* [Work to complete] Please extract the records verbatim, from the line containing "This screenshot has height=800, width=800." through the line containing "[x=199, y=721]", both ends included, and omit the pictures from your answer.

* [Input for this task]
"""

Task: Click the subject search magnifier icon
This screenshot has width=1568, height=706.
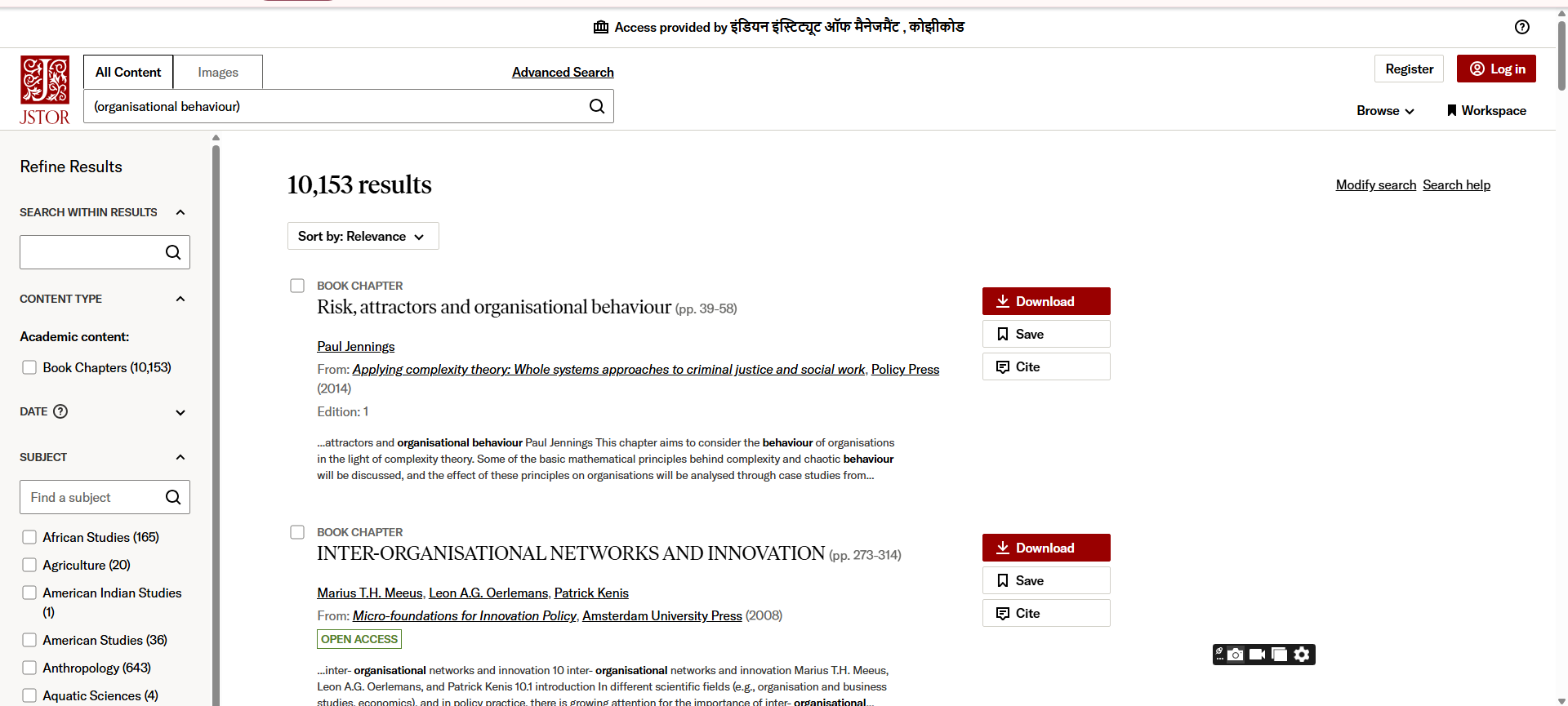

"""
"""

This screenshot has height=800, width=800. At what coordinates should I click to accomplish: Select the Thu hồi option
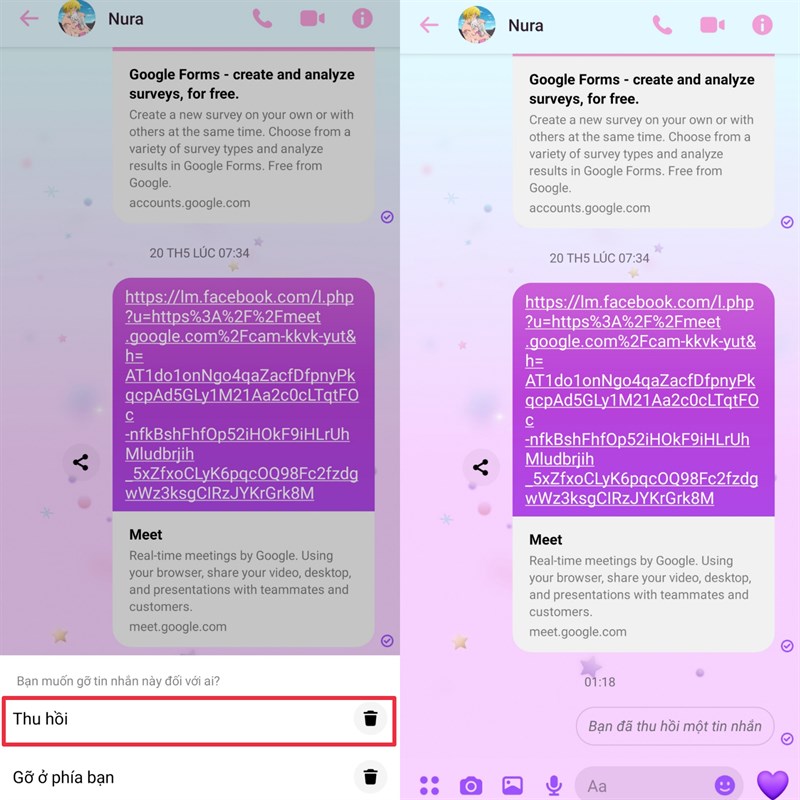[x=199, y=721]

"""
"""

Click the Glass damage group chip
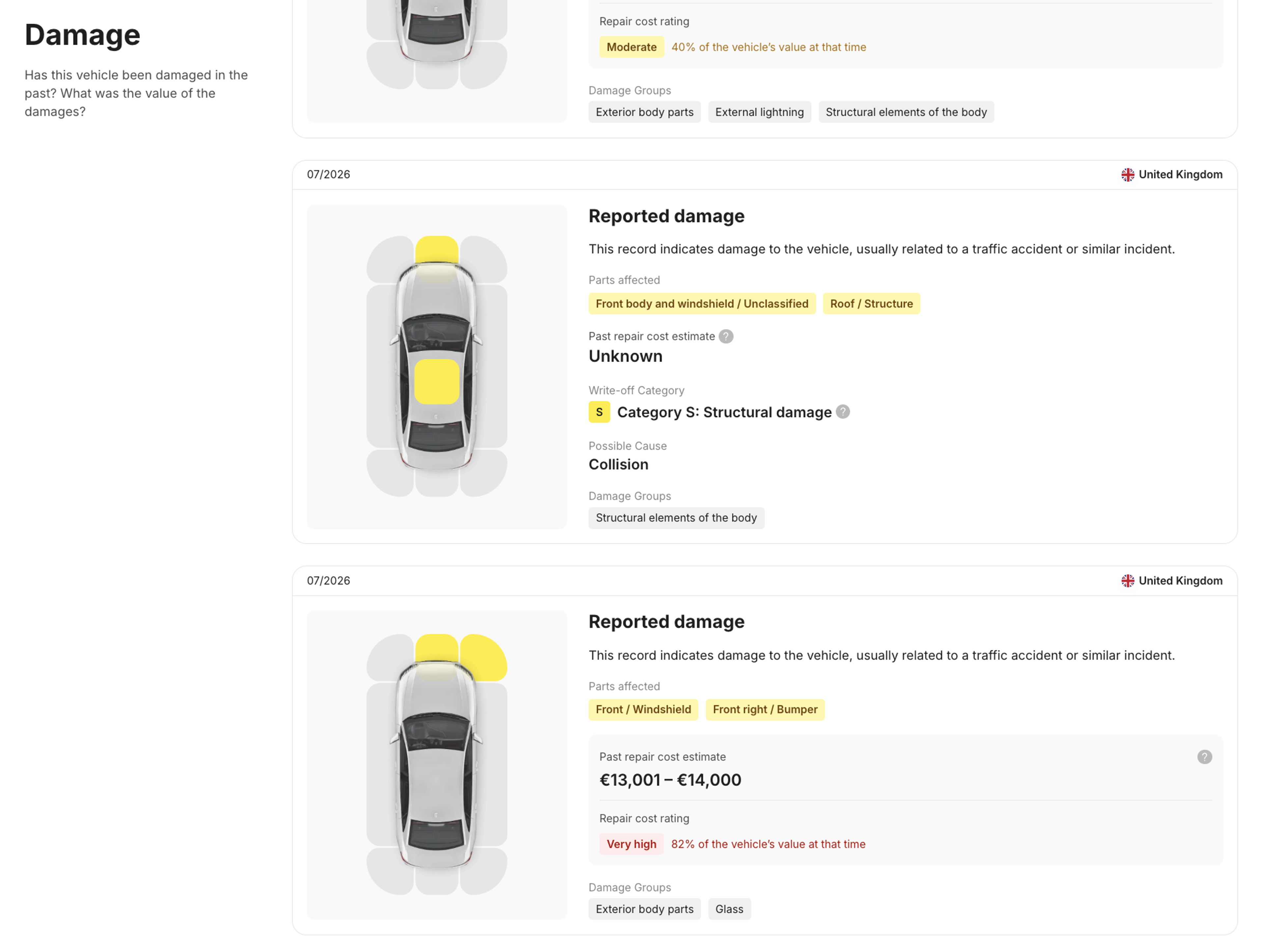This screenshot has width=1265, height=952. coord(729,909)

"""

* [Response for this exercise]
This screenshot has height=800, width=800. At what coordinates should I click to accomplish: Select the Thu hồi option
[x=199, y=721]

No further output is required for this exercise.